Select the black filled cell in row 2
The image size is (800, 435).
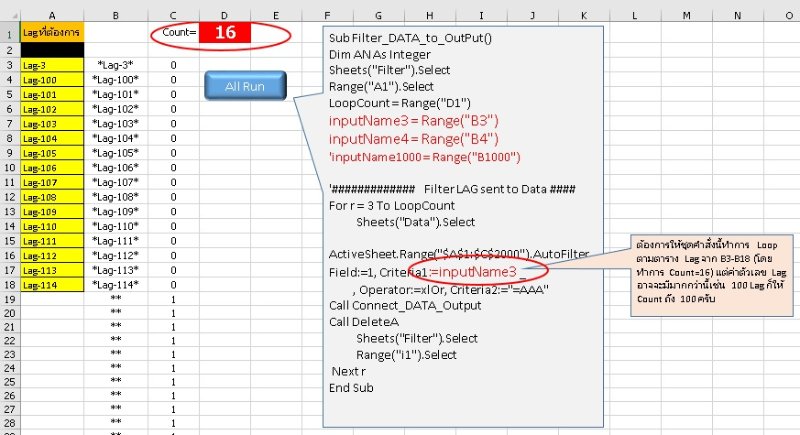52,49
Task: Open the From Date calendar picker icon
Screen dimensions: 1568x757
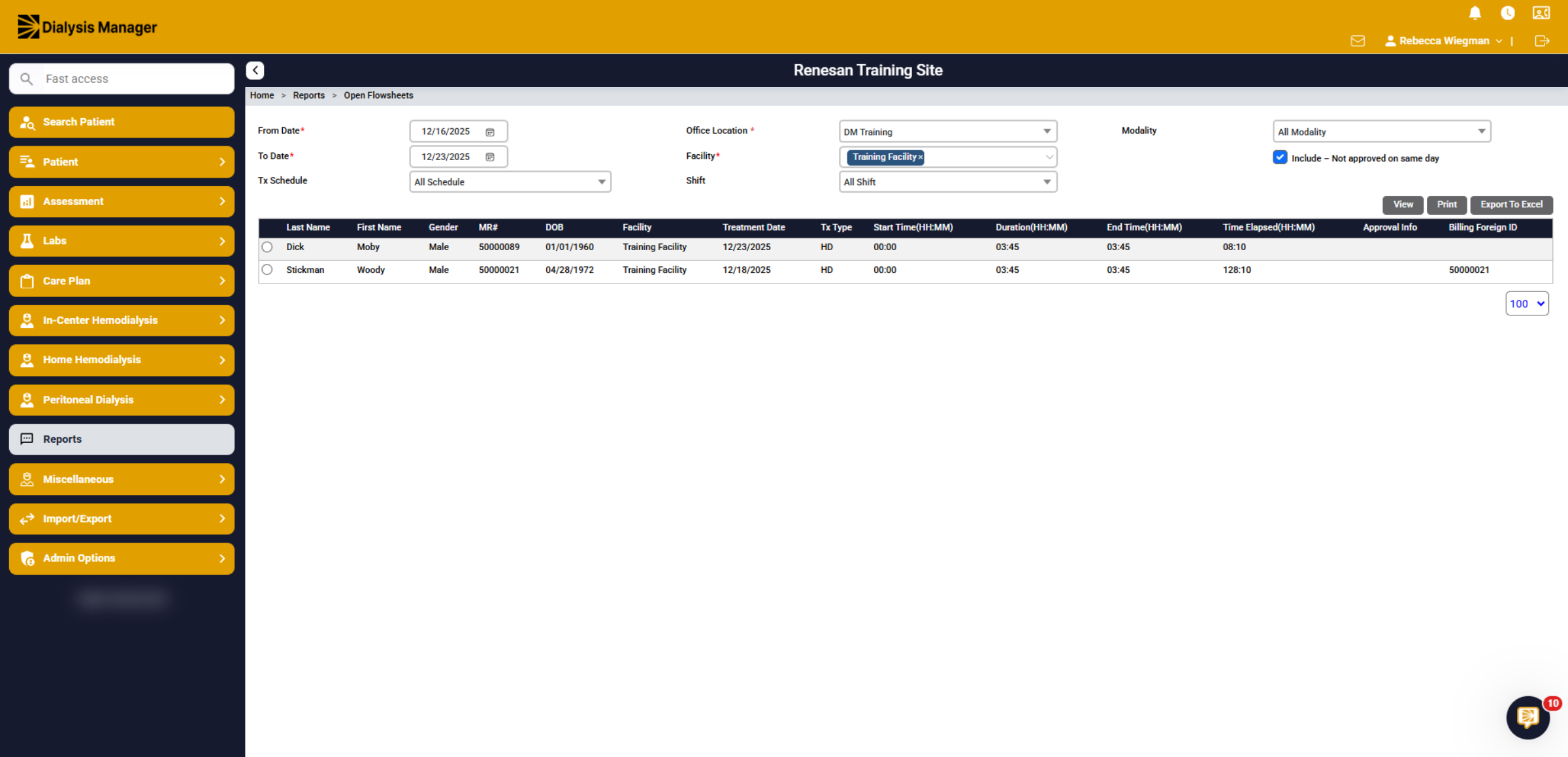Action: [490, 132]
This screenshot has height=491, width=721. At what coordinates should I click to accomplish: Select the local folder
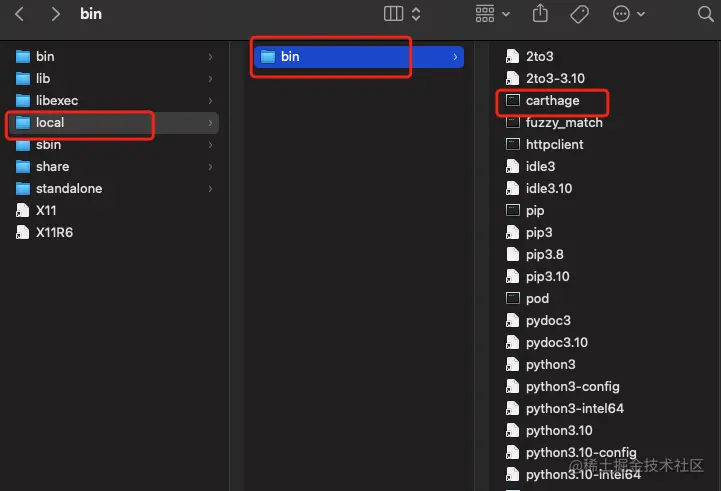pos(113,123)
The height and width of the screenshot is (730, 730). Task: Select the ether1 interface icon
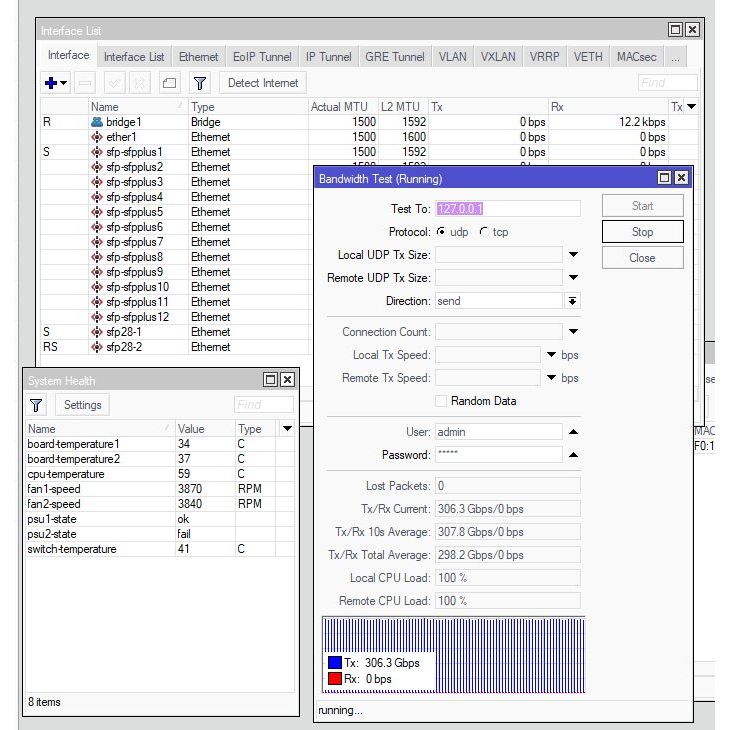97,137

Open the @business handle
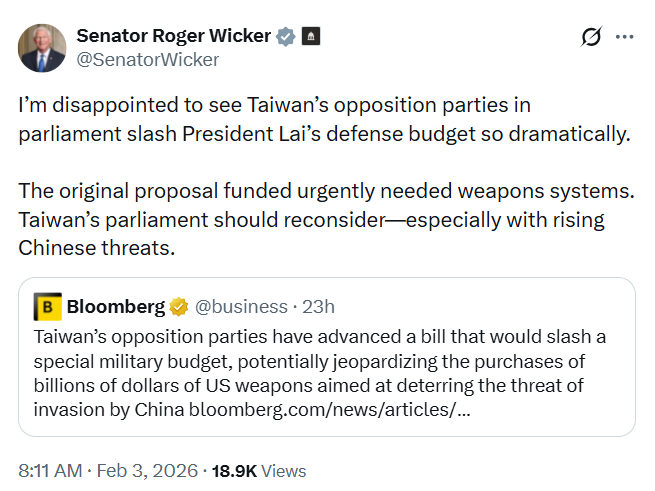click(238, 305)
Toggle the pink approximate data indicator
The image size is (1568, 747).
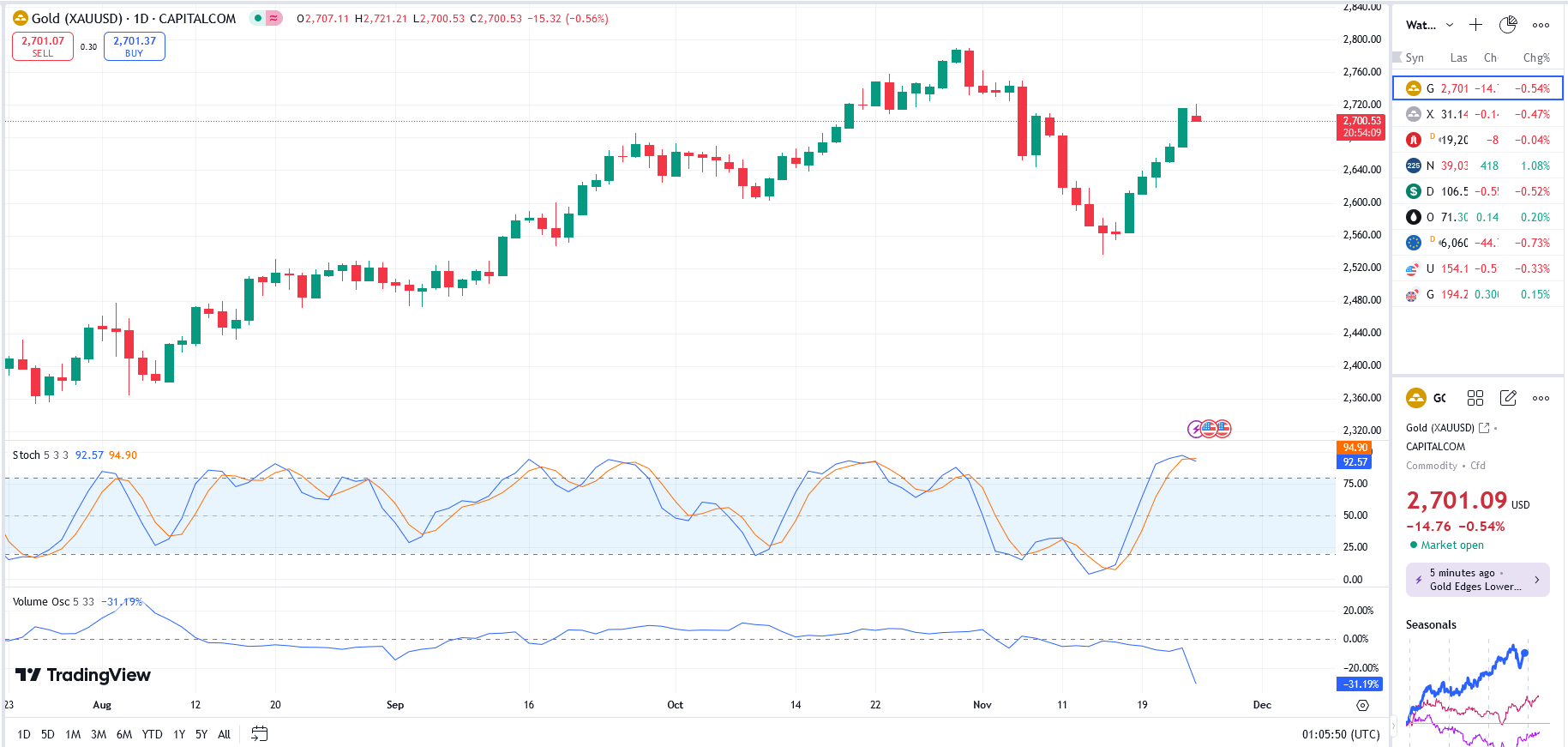(x=274, y=18)
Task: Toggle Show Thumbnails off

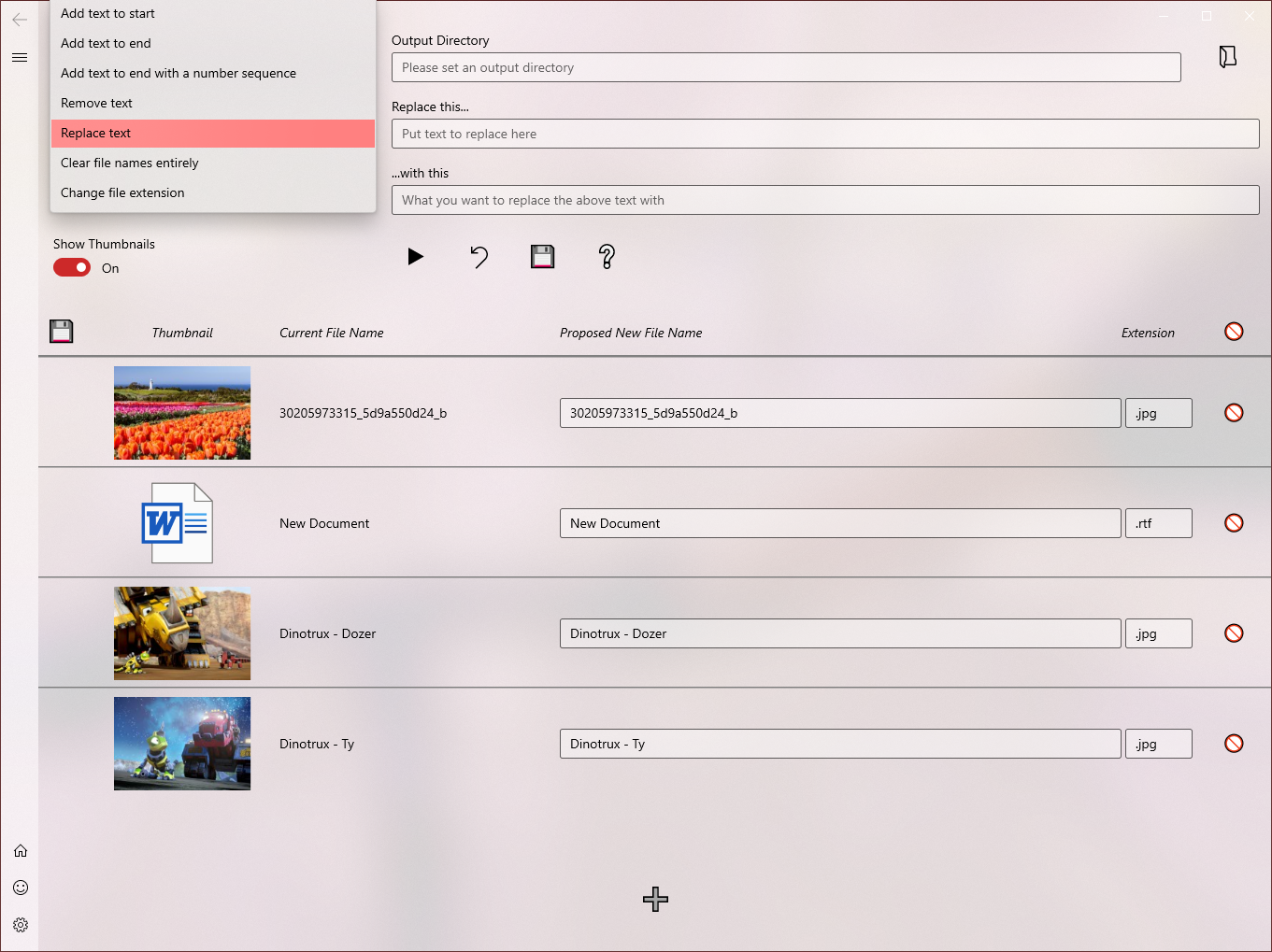Action: (71, 267)
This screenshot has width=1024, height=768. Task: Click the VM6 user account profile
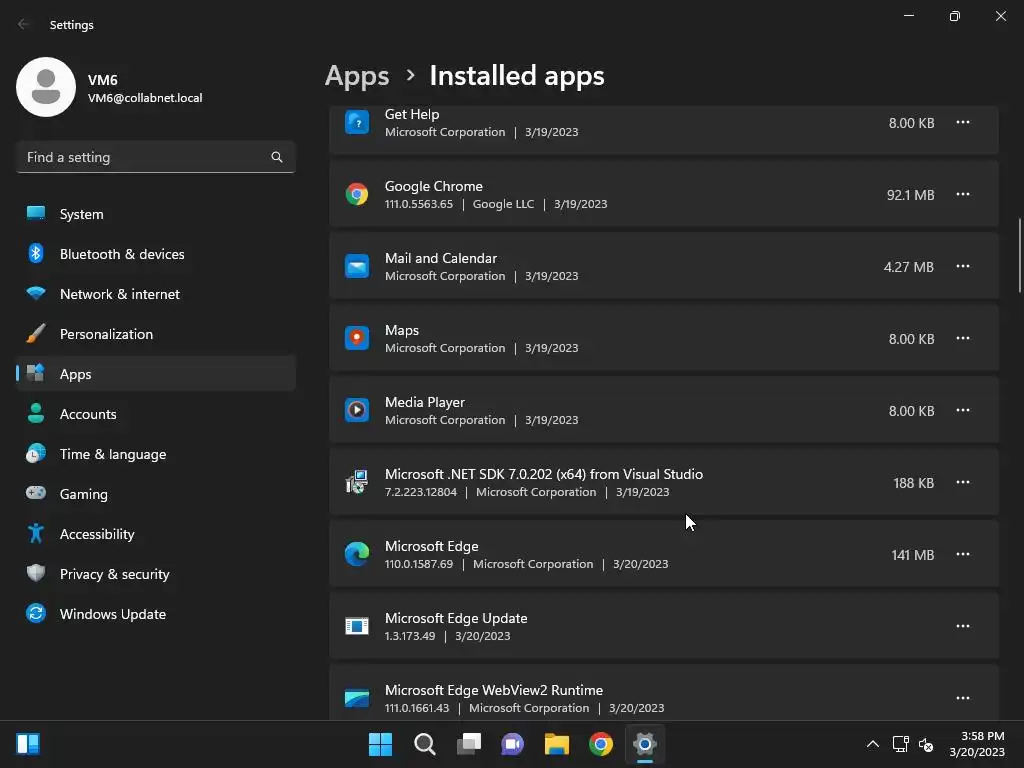pos(110,88)
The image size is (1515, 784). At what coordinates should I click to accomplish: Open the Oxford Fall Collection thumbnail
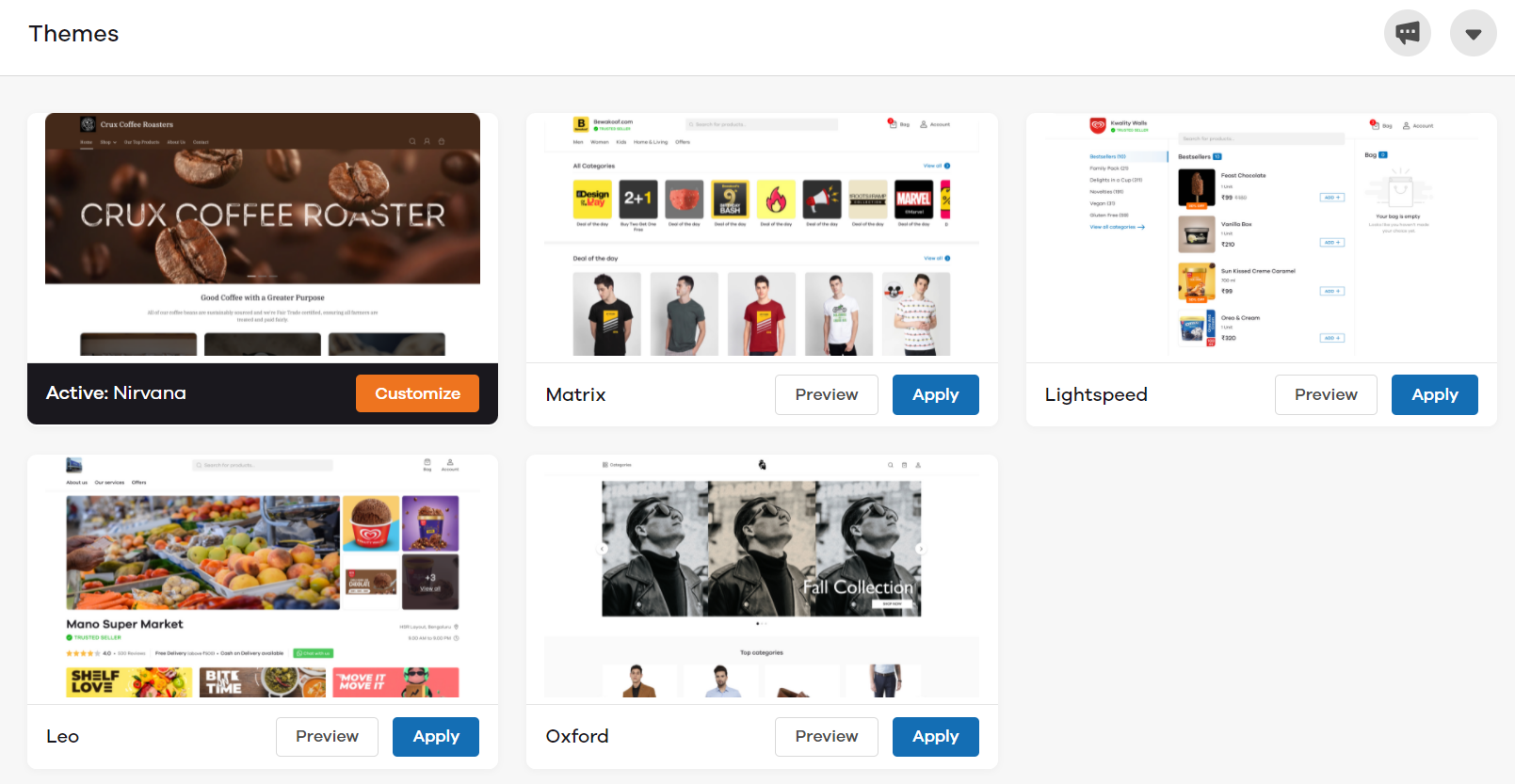tap(762, 577)
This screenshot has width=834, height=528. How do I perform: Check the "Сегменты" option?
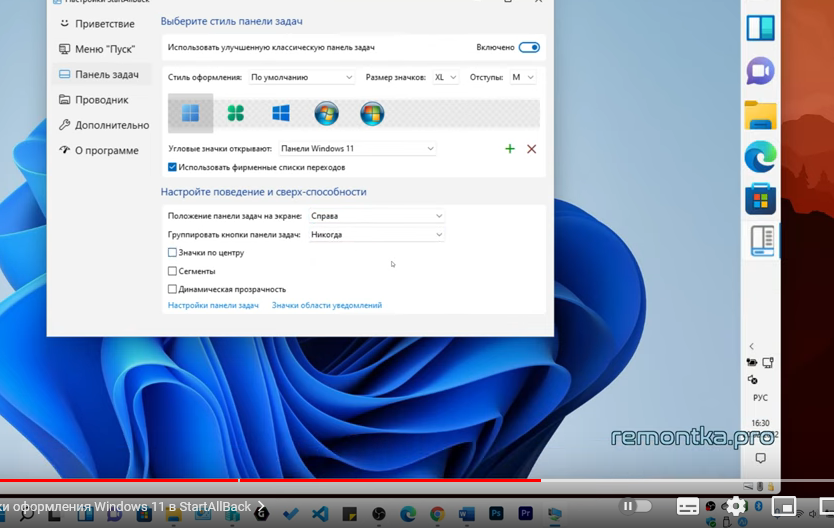click(x=173, y=271)
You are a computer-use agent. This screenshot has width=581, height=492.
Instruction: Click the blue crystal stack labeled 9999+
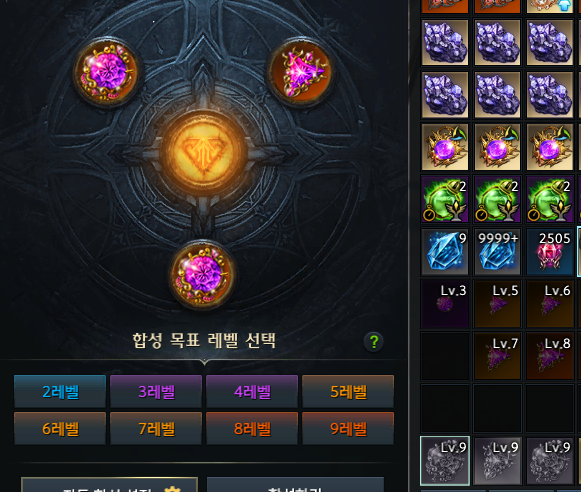[x=497, y=252]
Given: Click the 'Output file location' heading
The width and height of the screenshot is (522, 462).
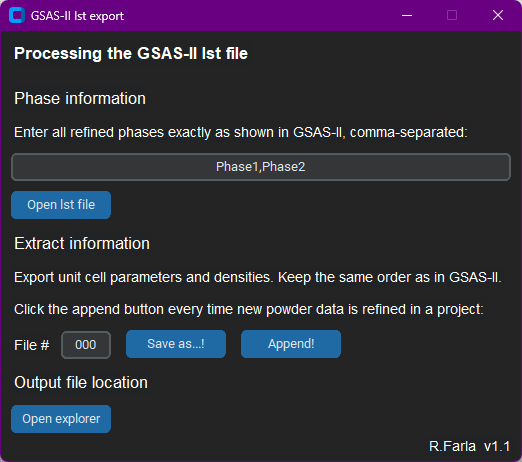Looking at the screenshot, I should click(x=81, y=383).
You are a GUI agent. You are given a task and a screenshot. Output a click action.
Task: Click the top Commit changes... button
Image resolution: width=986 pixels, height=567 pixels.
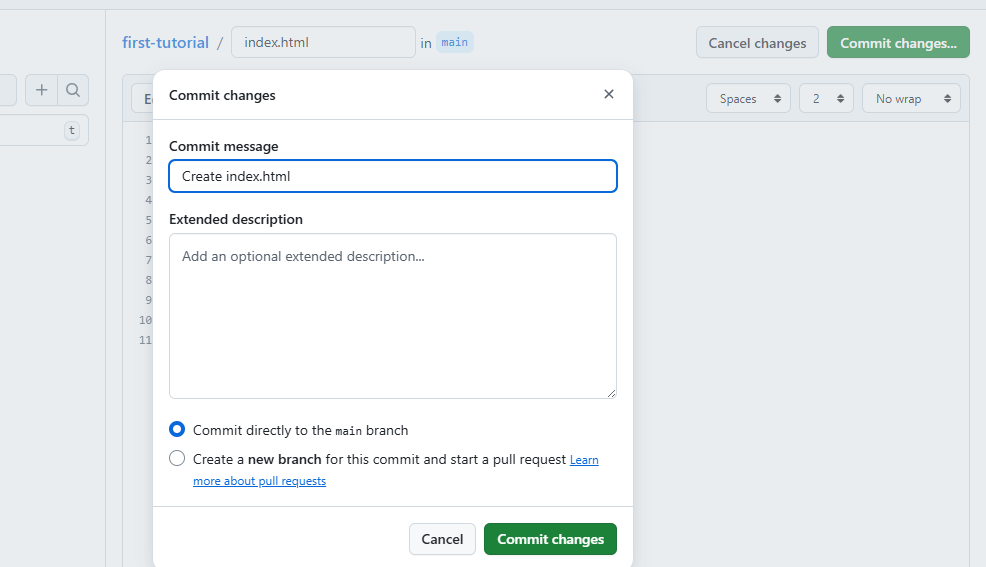click(897, 43)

◇ ◇ ◇ ◇ ◇ ◇ ◇

» **Opdracht**:
Herschrijf de regels van de regel met "Task: Toggle Show Thumbnails off" tot en met de regel met "click(x=173, y=271)" als Markdown-tabel met de kolommen Nr en Regel, zonder lege regels. Laat de afbeeldingen weg uit het antwoord.

» **Antwoord**:
| Nr | Regel |
|---|---|
| 1 | Task: Toggle Show Thumbnails off |
| 2 | Action: (71, 267) |
| 3 | This screenshot has width=1024, height=768. Task: Click the VM6 user account profile |
| 4 | pos(110,88) |
| 5 | The image size is (1515, 784). At what coordinates should I click to accomplish: Open the Oxford Fall Collection thumbnail |
| 6 | tap(762, 577) |
| 7 | This screenshot has width=834, height=528. How do I perform: Check the "Сегменты" option? |
| 8 | click(x=173, y=271) |